When choosing a sales training provider, it’s tricky to decide and there are lots and lots of companies providing sales training. As with any industry though, there are key established providers who can be a great starting point. After choosing a provider as a starting point, other providers could be chosen later to bring different perspectives and widen the knowledge and techniques of your sales team.


Before thinking about sales training providers, it’s vital to think about the sales experience of your training recipients. Training needs to be of value to the audience receiving it. There are different levels of sales training that are designed for basic, intermediate and advanced levels. When evaluating providers, ask questions about who the training is designed for. If they say everyone, question them further, as good training needs to be a good fit for the level of your participants.
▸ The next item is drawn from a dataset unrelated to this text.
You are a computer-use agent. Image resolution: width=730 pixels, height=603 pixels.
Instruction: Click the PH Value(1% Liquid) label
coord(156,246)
There are lots of different sales training methodologies and different sales training providers have their own methods, techniques, and frameworks too. Sales training techniques generally fall into 6 sales training areas: prospecting, discovery, presentation, discussion, negotiation and closing. In simple terms they cover who, what, why, when and how.


Some sales training methodologies & terminology include the following. Research them to learn more about them, buy their books, sign up to their sales training courses, upskill yourself and your sales team.


SPICED – situation, pain, impact, critical event, decision criteria.

SPIN selling - situation, problem, implication, need-payoff.

MEDDIC – metrics, economic buyer, decision criteria, decision process, identify pain, champion,

MEDDPICC – metrics, economic buyer, decision criteria, decision process, paper process, implication of pain, champion, competition.

BANT – Budget, authority, need, timeline.

SPICE – Safety, passion, interest, car, empathy.

SOSTAC – Situation, Objectives, Strategy, Action, Control.

MAYA – most advanced yet acceptable/attainable.

Feel, Felt, Found – empathetic objection handling.

GAP Selling - dig deep into the root cause of the clients problems and sell the benefits.

Challenger Sale – educating the clients, being purposefully different for the client, changing their perspective.

Active Listening – listening attentively to clients and showing them you’ve listened by reiterating what they’ve said. Listening and asking question to understand deeply.

Objection handling – in short, overcoming prospects and clients initially saying no, not interested, an argument against going with you as their supplier.

Cold Calling – how to best to phone people and generate business, of vital importance is to remember it should be about them before it’s about you.

Cold Email – reaching out to prospects via email, what should be written?

3 Whys – why me? why this? why now? – a presentation technique that can also be a sales technique.

URAC – understanding, reframing, action, confidence – a way of overcoming objections

NEAT selling - Need, Economic impact, Access to authority and Timeline

SNAP selling – Keep it simple, Be i(n)valuable, Always align. Raise priorities.

Introducer selling – utilising contact in companies to be introduced.

Referral selling – referring business to others to help each other.